** start of Given passage **

0120081638
05-13-2008
Alan G. Woolsey,
Complainant,
v.
Pete Geren,
Secretary,
Department of the Army,
Agency.
Appeal No. 0120081638
Agency No. ARHQOSAM06SEP03939
DECISION
Complainant filed an appeal from a final agency decision concerning
its compliance with an agreement between the parties settling an equal
employment opportunity (EEO) complaint filed by complainant.
The record reflects the following chronology of events. On July 20,
2007, complainant and the agency entered into a settlement agreement.
The settlement agreement provided, in pertinent part, that:
3. The agency agrees that:
a. The agency will cancel the personnel action effecting the
complainant's resignation from his position effective [November
25, 2006].
b. The agency will execute a personnel action placing the complainant
on Leave Without Pay status effective [November 25, 2006] to the date
his reassignment to his new position becomes effective.
c. The agency will reassign the complainant as a reemployed
annuitant to a Non-supervisory Human Resources Specialist,
YA-201-2, with emphasis in LMER, at the Kaiserslautern Civilian
Personnel Advisory Center, Kaiserslautern, Germany with a 3-year
term appointment. The complainant will have a reporting date
of not later then sixty days from date of the last signature is
affixed to this agreement. The agency will pay permanent change
of station (PCS) costs.
d. The complainant's initial annual salary at his new position will
be $79,652.00.
By letter to the agency dated October 3, 2007, complainant alleged that
the agency was in breach of the settlement agreement, and requested
that the agency reinstate his underlying complaint from the point
processing ceased.
In its final decision, dated December 17, 2007, the agency found no
breach. Nevertheless, the agency provided complainant with the option
of reinstating his underlying complaint and returning the parties to the
status quo ante due because it was found that provision 3(c) contained an
ambiguous phrase. Specifically, the agency decision-maker stated that,
"I find that the activity has complied with terms 3(a) and 3(b) of the
[settlement agreement]. Additionally, I find that the agency has complied
with Term 3(c), however, that term contains an ambiguous phrase ("emphasis
on LMER"), about which the parties do not agree. Accordingly, you have 15
(fifteen) days from the date of this decision in which to decide if you
wish to rescind the agreement in its entirety, and reinstate your formal
complaint of discrimination. If you choose to reinstate your complaint,
the entire [settlement agreement] will be voided, and the parties will
return to status quo ante (i.e., the conditions they were in at the time
before the agreement was reached)." The agency's final determination
also offered appeal rights to the Commission.

** end of Given passage **

What you need to do »
**1)** According to the decision, what initial annual salary was the complainant to receive in his new position?
**2)** Summarize the decision in two sentences.
None of the data that comes next is needed here.

** start of Data excerpt **

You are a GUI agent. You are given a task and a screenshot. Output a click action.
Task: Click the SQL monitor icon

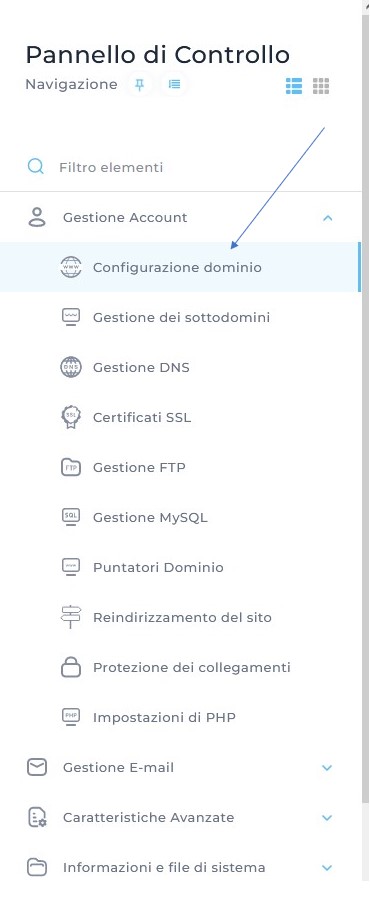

** end of Data excerpt **

Answer list »
**1)** $79,652.00

**2)** The complainant appealed a final agency decision about its compliance with a July 20, 2007 settlement agreement, which he alleged in an October 3, 2007 letter that the agency had breached. The agency's December 17, 2007 final decision found no breach, but because term 3(c) contained an ambiguous phrase, it gave him 15 days to rescind the agreement and reinstate his complaint.